Businesses may suffer a loss of profits through breach of contract or tort (e.g. negligent installation of machinery), or as a result of events such as floods. In these situations, lawyers may need to obtain advice and possibly an expert report expressing an opinion on the quantum of the losses.

Essentially, a loss of profits claim is a claim for the contribution to profitability which the business might have expected had it not been for the incident in question.

External and Internal Factors

Forensic accountants will consider the circumstances of a loss which is the subject of a claim, reviewing external factors such as the business environment and internal factors such as management, cost structures and plans for the business.

Reviewing external factors involves putting the claim into the context of the claimant’s general financial position. It will be important to consider sales in the claimant’s business sector at the relevant time and whether there were features of the sector which might have had an impact on profitability. Forensic accountants will be able to extract useful information from a company’s internal sources, including financial statements, management accounts and sales data.

What to ask Forensic Accountants to do

Forensic accountants instructed by solicitors acting for a claimant will build up the quantum of the claim, which for a standard business will comprise loss of gross profits (i.e. turnover less cost of sales) and/or extra costs of working less costs saved.

Forensic accountants instructed by a defendant’s solicitors will normally review the assumptions and calculations on which the claim is based. They will raise the following types of questions:

  • Could the claimant have handled any increase in turnover, or were there staffing or other constraints which would have limited sales in any event?
  • Were there factors which affected the claimant’s business sector (e.g. the impact of new regulations, changes in distribution patterns or changes in fashion)?
  • Did the claimant take all available steps to mitigate the loss, for example by subcontracting production or reallocating work within the business?

Potential Issues

It is important to address the “remoteness” of the loss, as the Courts are likely to take the view that the longer the period a loss is claimed for, the more likely it is that profits will be affected by factors other than the matter which is the subject of the claim. A claim for the loss in value of a business (as opposed to loss of profits) may be appropriate where a business has ceased trading or has been sold.
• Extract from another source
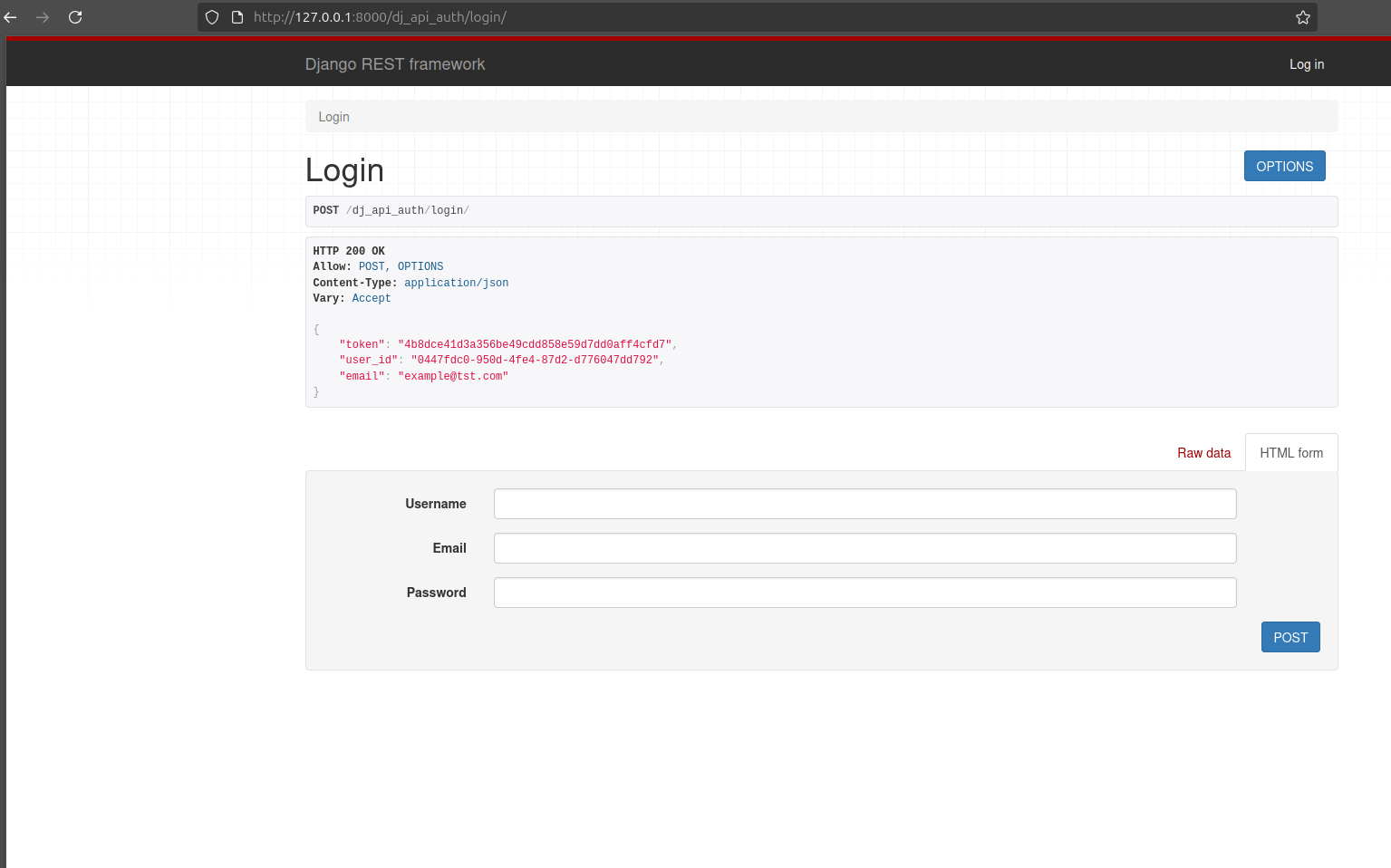
Task: Bookmark this page using the star icon
Action: pyautogui.click(x=1302, y=16)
Expert accountants will need to check that there is no double counting in a claim – for example between extra costs of working and calculation of lost profits. Similarly, if a claimant’s business is reinstated in a way which improves its facilities and/or methods of working, this betterment must be excluded. Claims for damages sometimes include the cost of managerial time in dealing with the problem which is the subject for claim. This is only likely to be sustainable if it can be proved that management attention was diverted from more profitable activity. A further potential problem area may be the availability of accounting records, especially if the incident which is the subject of the claim took place some time ago.

Although it is common practice for experts to disregard taxation in their calculations, they should state the fact that they have done so in their reports.

Conclusions

Forensic accountants are trained to analyse business situations and to extract information from accounting records. They can investigate the circumstances of a loss, analyse the effect on quantum, and advise on the strengths and weaknesses of a claim. For these reasons, it is often constructive to ask a forensic accountant for a view on the financial aspects of a loss of profits case at an early stage.